Este martes entró en vigencia la nueva ley que permite a los padres y madres definir el orden de los apellidos de sus hijos, y también permite a los adultos invertir los suyos.
En el caso de los recién nacidos, serán los padres quienes determinarán -por mutuo acuerdo- qué apellido llevará primero. Eso sí, la determinación que se tome con el primer hijo se extenderá para el resto de la descendencia.
Es decir, si la pareja determina que su primogénito llevará el apellido materno primero, se aplicará de la misma forma con el resto de los hermanos.

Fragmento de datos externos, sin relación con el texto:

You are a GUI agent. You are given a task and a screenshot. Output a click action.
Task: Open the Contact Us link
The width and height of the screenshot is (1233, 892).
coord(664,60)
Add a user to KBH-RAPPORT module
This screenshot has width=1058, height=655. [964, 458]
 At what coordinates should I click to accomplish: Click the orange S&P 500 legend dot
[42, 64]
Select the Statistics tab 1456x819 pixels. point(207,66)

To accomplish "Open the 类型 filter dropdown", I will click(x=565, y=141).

Asimismo, la legislación contempla un protocolo para que los adultos que deseen invertir sus apellidos lo puedan hacer.
Para que los mayores de 18 años puedan realizar el trámite por una sola vez, bastará con hacer una solicitud agendada a través del Registro Civil.
En el caso de quienes opten por el cambio y tengan hijos, si estos son menores de 14 años siguen con el cambio del apellido del padre, mientras que los mayores de edad podrán elegir.
Por último, la ley determina que las personas que actualmente estén formalizadas, procesadas o cuenten con órdenes de arresto, detención o condenas por crimen o delitos con pena aflictiva quedan excluidas de la posibilidad de modificar el orden de sus apellidos.